Jacobson contemplates self and solitude, life stages and sleep stages, her queerness and creativity with the Broad City-style humor is designed to have its readers you smiling from ear to ear on the subway—if not lol’ing. I actually recommend reading this book in transit, so you can transpose your quirky travel-related anxieties into Abbi’s. Her neuroses range from how to plan bathroom rest stops to how to fall asleep in motel beds to how to deal with a list of “adult concerns” (“duvet covers and how often to wash them,” “figuring out how to learn how to meditate,” “overall health,” “Should I be smoking more weed?”) right up to what to do when the apocalypse comes; you know, those relatable worries of an East Coast Jewish millennial.
The first-person, immediate narrative makes you feel like you’re on the road trip with her if not sharing the same motel bed, given that she gives us a play-by-play of her sleep(less) nights. These chapters, “[City:] Sleep Study,” narrate her readjustments from Marfa to Memphis to Sedona: “Maybe being on my back will be better? Yeah, like a horizontal tree pose.” Likewise, it feels like we are singing in the car with her en route: “Cars are the last spaces we have, our final refuge for belting songs we have no business singing.”

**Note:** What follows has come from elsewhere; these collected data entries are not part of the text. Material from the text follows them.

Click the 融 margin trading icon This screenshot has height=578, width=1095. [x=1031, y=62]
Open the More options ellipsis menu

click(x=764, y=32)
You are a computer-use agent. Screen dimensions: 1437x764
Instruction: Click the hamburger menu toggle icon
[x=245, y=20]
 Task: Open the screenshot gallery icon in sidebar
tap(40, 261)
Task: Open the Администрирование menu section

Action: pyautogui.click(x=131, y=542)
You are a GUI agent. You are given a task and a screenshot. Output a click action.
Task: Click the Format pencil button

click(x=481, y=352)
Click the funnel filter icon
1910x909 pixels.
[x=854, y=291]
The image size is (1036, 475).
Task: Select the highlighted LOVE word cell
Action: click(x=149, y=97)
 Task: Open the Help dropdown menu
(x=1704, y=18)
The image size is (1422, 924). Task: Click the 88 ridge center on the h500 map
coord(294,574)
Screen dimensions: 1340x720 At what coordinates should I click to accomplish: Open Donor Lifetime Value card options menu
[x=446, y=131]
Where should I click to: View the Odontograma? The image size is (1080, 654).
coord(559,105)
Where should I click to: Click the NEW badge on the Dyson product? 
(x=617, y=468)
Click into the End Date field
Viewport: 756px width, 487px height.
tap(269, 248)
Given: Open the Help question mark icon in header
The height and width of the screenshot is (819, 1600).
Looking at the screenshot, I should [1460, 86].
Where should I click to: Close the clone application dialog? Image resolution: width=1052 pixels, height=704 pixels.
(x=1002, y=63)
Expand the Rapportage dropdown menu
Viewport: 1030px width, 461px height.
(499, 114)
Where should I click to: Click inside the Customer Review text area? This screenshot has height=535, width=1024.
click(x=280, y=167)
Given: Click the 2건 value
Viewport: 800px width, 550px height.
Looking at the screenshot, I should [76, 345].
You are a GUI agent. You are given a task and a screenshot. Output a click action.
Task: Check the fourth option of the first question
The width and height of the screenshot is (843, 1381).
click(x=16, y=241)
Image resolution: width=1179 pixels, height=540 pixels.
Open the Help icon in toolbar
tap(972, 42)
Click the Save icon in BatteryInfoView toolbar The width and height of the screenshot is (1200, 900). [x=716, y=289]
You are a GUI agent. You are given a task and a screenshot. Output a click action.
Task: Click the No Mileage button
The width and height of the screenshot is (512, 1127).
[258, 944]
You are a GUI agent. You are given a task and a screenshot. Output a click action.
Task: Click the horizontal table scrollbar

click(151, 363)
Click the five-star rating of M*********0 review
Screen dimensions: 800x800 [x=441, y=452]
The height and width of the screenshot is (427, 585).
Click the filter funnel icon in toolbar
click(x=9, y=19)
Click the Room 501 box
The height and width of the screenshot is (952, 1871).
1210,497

Maybe the best part of the book is how the author sheds the character of the overly-competitive, stoner, straight-laced Abbi we know from Abbi & Ilana. On TV, we follow the duo as they bumble around NYC; this book allows us to see Abbi in a different context: first, outside of New York, and, secondly, alone. “I’m quieter than my character, more shy– an introvert masquerading as an extrovert,” she confesses. Jacobson reflects on the difference between crafting a life for a television series and living one, “More and more [the television series has] become a mirror, reflecting the difference in my own life: the planned and executed process of a television show versus the sprawling, unknown storyline of an effortlessly ravishing, ultra-sophisticated, thirty-three-year old woman.”
Despite the jokes, it’s here where Abbi’s “vulnerabilities” are most acute, and her real personality most visible: “I made a deal with myself around the time I turned thirty, years before this last relationship, to try and live my life without needing anyone else.” There’s a moment when Abbi FaceTimes Ilana to share how she’s lonely; Ilana is in the cab with her husband about to go to Europe, and Abbi ends up not fully disclosing her worries to her creative partner, instead sharing them with the reader. The vignette vibrated with resonance for me: swapping stories as a way to preserve a friendship, while keeping the real emotions internal, a gesture of self-reliance.
On her leg from Asheville, North Carolina to Memphis, Tennessee, she asks “The Big Questions,” which vacillate from silly to serious: “Is there a point in time when you stop feeling like you’re eighteen?” to “Why does the sight of the person you’re in love with, wearing your clothes, feel so deeply good?” Abbi’s flippant humor in the context of the liminal space of a road trip, temper heaviness around early-30s life choices and the social construction of “adulthood.” In an essay called “Minor Regrets,” Jacobson admits that her “Jewish education feels half-assed.” She is honest, forthright, and, of course, humorous, about what it means to be a woman in media. “Like most adult scenarios, everything is high school all over again.”
Her drawings and doodles create a sort of Rookie-Magazine-style life syllabus. We are given access to Abbi’s media consumption: books (Joan Didion, Susan Sontag, Alan Watts), playlists (Beth Ditto, Sharon Jones, Marquee Moon, Phish, Prince, Kendrick Lamar, Aimee Mann, Angel Olsen, Nick Cave, Courtney Barnett, Sia, Talking Heads), podcasts (The Daily, How I Built This, Where Should We Begin with Esther Perel) and binging Netflix sessions (entirely West Wing). And her snack consumption: Topo Chico, turkey jerky, RX bars, apples.
The book ends (though not before an essay titled “Best Bagels” unpacks Jacobson’s crumbled past of bagel shops she’s frequented) in Palm Springs, where Abbi imagines herself as the 60-year old woman swimming laps in the middle of the Ace Hotel on one of the hottest days of the summer. She looks at the woman, reflecting on the life she has lived: one that is creatively fulfilled, shared with someone, full of joy, adventure, and love. Maybe it’s the role of me, the reader, to turn Abbi’s head so she is angled from lone observer to narrator, and allow her to see what I see plainly: Jacobson’s life, as expressed on this road trip, is clearly already that.